:: Text block ::
# Hand cutting browse...



## NuMosaFarms (Mar 26, 2012)

Hi,

After joining and making our first post here at the "Goat Spot", we soon learned that we were feeding our Pigmy's way to much grain. We immediately took the advice of other members here and cut their intake of feed by more than half. Boy were our goats mad at us....lol. They were getting to the point of screaming all day as if they were saying "we are starving". Even though they have free feed to hay as well as their daily grain ration, our goats were acting as if they seriously were not getting enough food. 

As our luck would have it, our property is covered in wild roses and honeysuckle. For the time being our goats aren't able to get to them, but I have started cutting big full vines or limbs twice a day and taking to them in their enclosure to browse on. Needless to say the goats quickly strip the limbs of every leaf. What they are getting most is wild roses. Is this a bad practice for us to be doing? Is it possible for the goats to get "too much" roses?

I have another active post on "leash training", which we are trying to do so that we can just walk the goats over to the roses & honeysuckle to feed instead of cutting it for them by hand.

Thanks,
BJ & Debbie


----------



## ETgoatygirl (Mar 23, 2012)

NuMosaFarms, I think that's a great idea (bringing the goats browse)! I don't think you should have any problems with that at all.. I bring my goats browse occasionally and let them out to graze pretty much every day. They love it, as I'm sure your' goats love their browse delivery service


----------



## Zarafia (Mar 25, 2012)

:: Study questions ::
1: In the goat browse thread, which two plants cover NuMosaFarms' property?
2: Please copy out the part of the goat browse thread starting with "After joining and" and going on through "getting enough food.".
3: Resume the goat browse thread from the point where it stops.

:: Record set ::

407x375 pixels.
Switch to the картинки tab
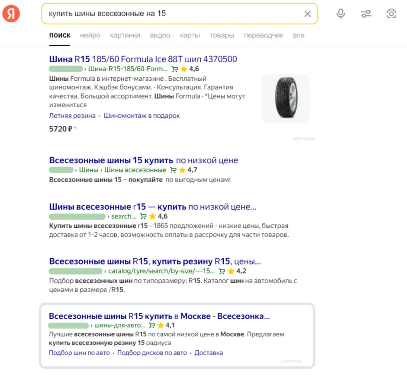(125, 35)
...
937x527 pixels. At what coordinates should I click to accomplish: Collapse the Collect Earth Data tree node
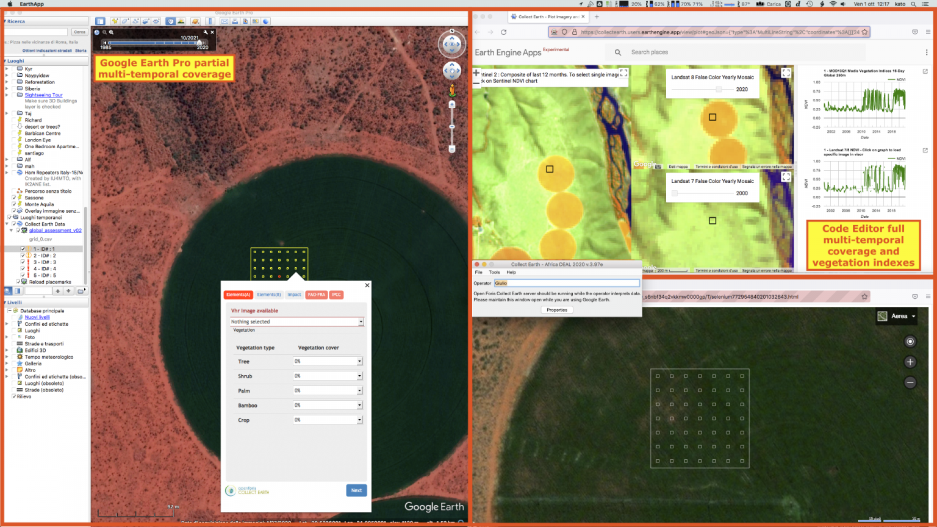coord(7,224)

:: Responses by task ::
1: Wild roses and honeysuckle.

2:
After joining and making our first post here at the "Goat Spot", we soon learned that we were feeding our Pigmy's way to much grain. We immediately took the advice of other members here and cut their intake of feed by more than half. Boy were our goats mad at us....lol. They were getting to the point of screaming all day as if they were saying "we are starving". Even though they have free feed to hay as well as their daily grain ration, our goats were acting as if they seriously were not getting enough food.

3:
I also try to bring my goats fresh browse as often as possible. I think it's a good thing!


----------



## aussieheelr (Jul 29, 2011)

I've got my does and buck w/wether. I let the girls out to brouse and can't have the boys out too, so i take a 5gal bucket and hand clip while the girls munch. Once the bucket is full it's time to go back in, and that usually takes an hour-ish cutting grass and leafy weeds one handful at a time


----------



## toth boer goats (Jul 20, 2008)

It is good to do...just not a ton of it.... be careful with some plant types... as they can be toxic .... :wink:


----------



## freedomstarfarm (Mar 25, 2011)

Great for you to bring them brouse. I would suggest to cut it fresh each time and give in moderation. As suggested some plants are toxic so be sure the things you offer are safe for them.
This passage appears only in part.